Of Tolstoy and Textbooks: Religion and Irreligion in the Schools

Twice in this century, conflicts between scientists and religionists have gained national attention in trials focusing on public-school policy. The first instance was the Scopes trial in 1925 over the teaching of Darwinian evolution in Tennessee. The second occurred in the so-called Scopes II Trial of 1982 over the teaching of creationism in Arkansas. Many Americans, vaguely sensing that the expulsion of religion from the public schools has left a terrible void filled largely by drugs, promiscuity, and vandalism, felt some sympathy for the intentions of the evangelical fundamentalists defeated in the more recent instance. Yet a number of those observers still found the creationist initiative to be misguided, one failing to address a deeper problem. For it is clear that the religious values now expelled from the schools were never scientific in the first place, and the attempt to reintroduce them through the science classroom correspondingly foredoomed. During the course of the Scopes II Trial, the lawyers for the American Civil Liberties Union gleefully humiliated their devout adversaries by publicly exposing the technical inadequacy of their arguments and the disingenuity of their tactics. The outcome was never in doubt.
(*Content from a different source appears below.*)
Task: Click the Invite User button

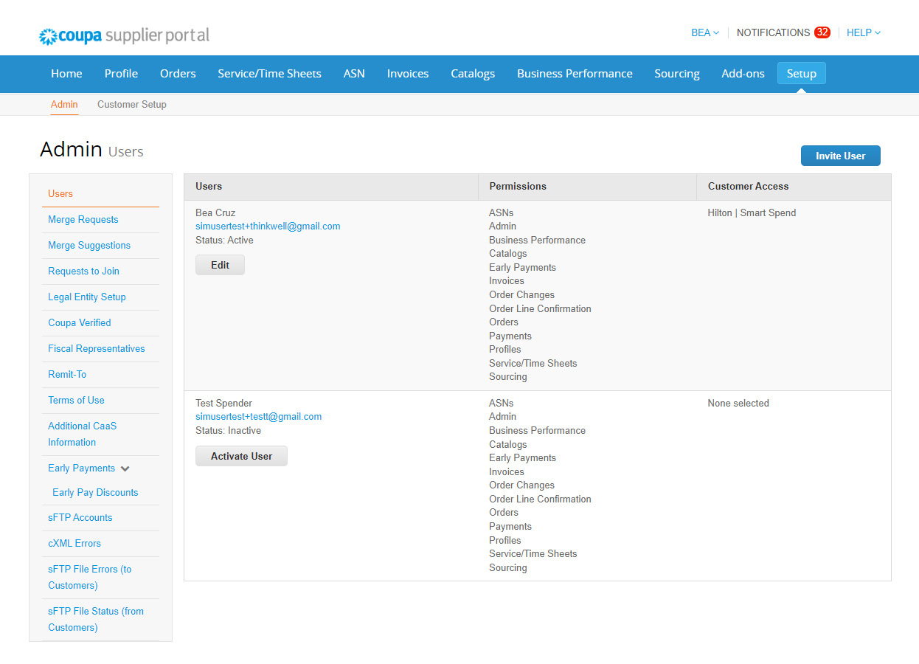Action: [x=840, y=156]
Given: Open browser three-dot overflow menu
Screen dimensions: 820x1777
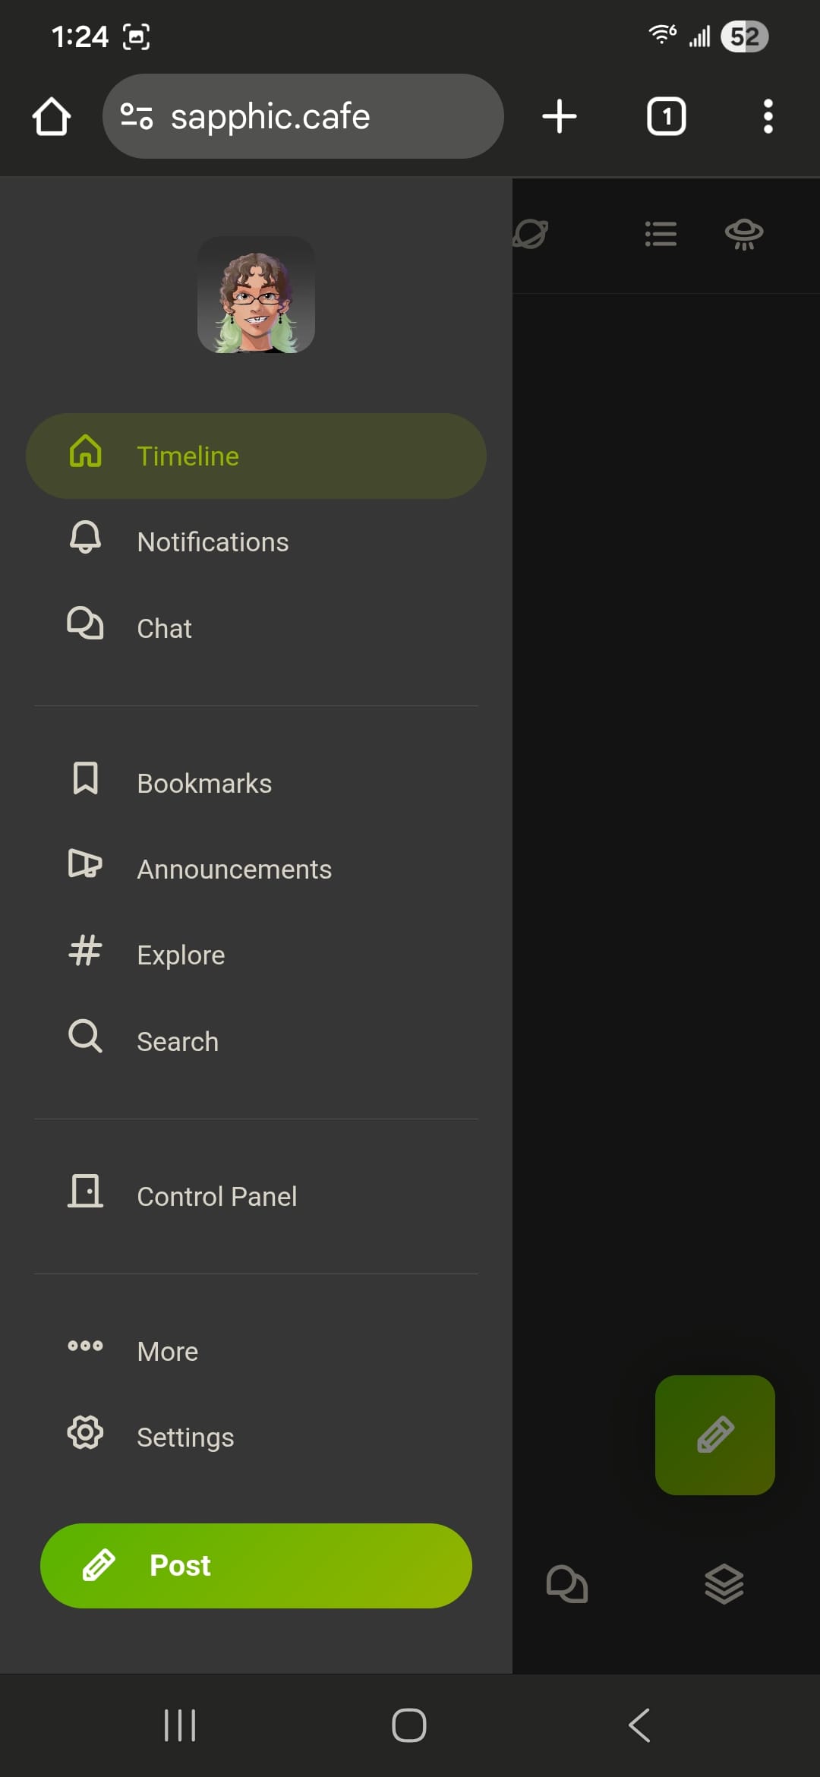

Because the epistemology of science is addressed primarily to the hows of the universe while religion is concerned chiefly with the whys, such legal clashes are invariably mismatches which do not pose truly difficult church-state questions. Nor do they illuminate the critical questions concerning possible relationships between state-mandated secularism and educational decline. So long as science teachers teach scientific theory and empirical fact, and not antireligious naturalism or biblical creationism, the lines between church and state is clear and satisfactory to almost everyone.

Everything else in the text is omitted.